At a press conference at the order’s Belur Math headquarters, Ramakrishna Math and Mission general secretary Swami Suvirananda told reporters: “It is with a lot of happiness that we want to inform you that Swami Smaranananda has been unanimously elected as the 16th president of the order. Swami Shivamayananda will take up his position as the vice-president. The President Maharaj will formally take office on July 21.”
The Math and the Mission has five vice-presidents who form a part of 20-member governing body and board of trustees.
Congratulating the president of the order, chief minister Mamata Banerjee said, “Pranam and heartfelt wishes to Swami Smaranananda for being elected for the post of president of Ramakrishna Math and Mission.”
Swami Smaranananda, the senior most vice-president of the order, was born in Andami village in Tamil Nadu’s Tanjavur in 1929. Right from his student days he was a voracious reader and a deep thinker. His first contact with the Ramakrishna order was at the tender age of 20 when he set foot in the order’s Mumbai branch and in 1952, the 22-year-old embraced monastic life.
Swami Shankarananda, the seventh president of the order, gave him spiritual initiation the same year, making him a third-generation disciple. Four years later,
Swami Shankarananda gave him the bramacharya vows. In 1960, he took the sanyasa vows and the name Swami Smaranananda.

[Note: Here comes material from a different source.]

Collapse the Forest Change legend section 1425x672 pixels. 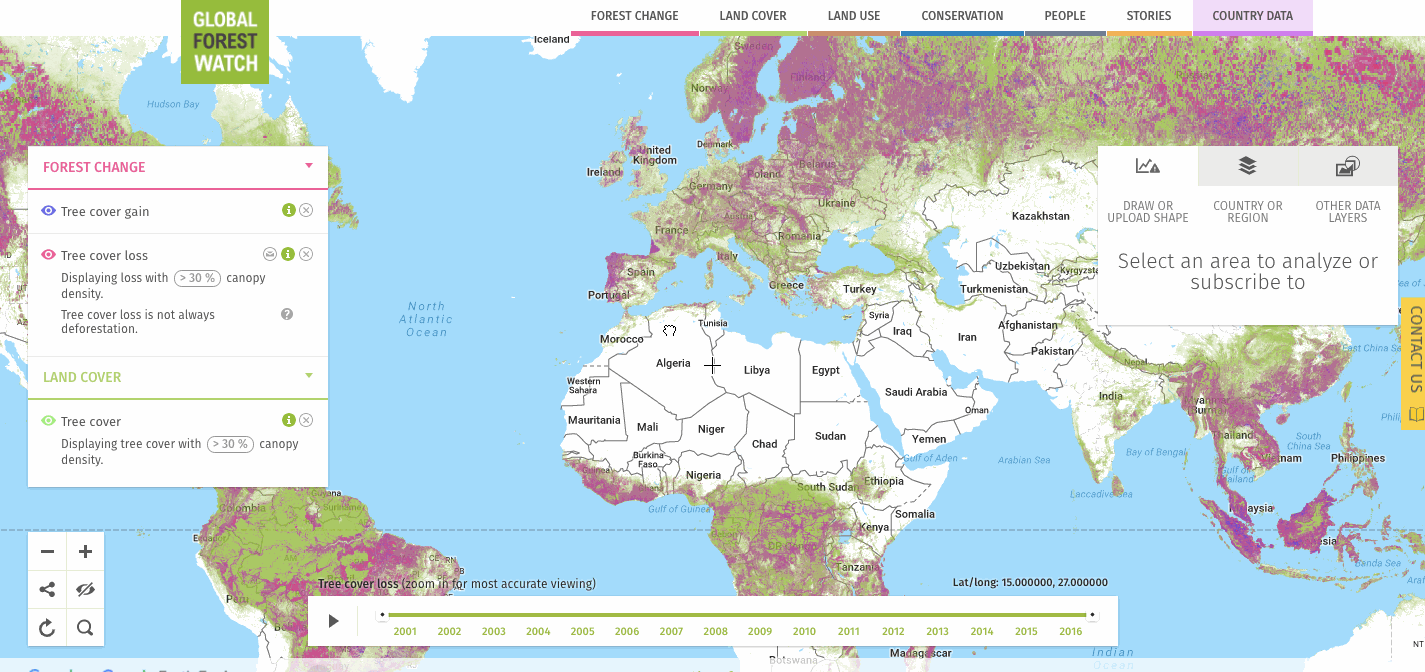click(x=309, y=166)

From the Mumbai centre, he was transferred to the Kolkata branch of the Advaita Ashrama in 1958. For 18 years, he served at both the Mayavati and Kolkata centres of the ashrama. For a few years, he was also the assistant editor of ‘Prabuddha Bharata’, the order’s English journal started by
Swami Vivekananda. In 1976, he was posted at the Ramakrishna Mission Saradapitha, an educational complex near Belur Math, as its secretary. He worked there for the next decade and a half. In 1978, he took up extensive relief work during the devastating floods that ravaged Bengal.
In 1991, he was posted as the head of the Ramakrishna Math in Chennai. In April 1995, he returned to Belur Math as its assistant secretary. Two years later, in 1997, he became the order’s general secretary. For the next decade, he steered the worldwide movement and, in 2007, he became the vice-president of the order.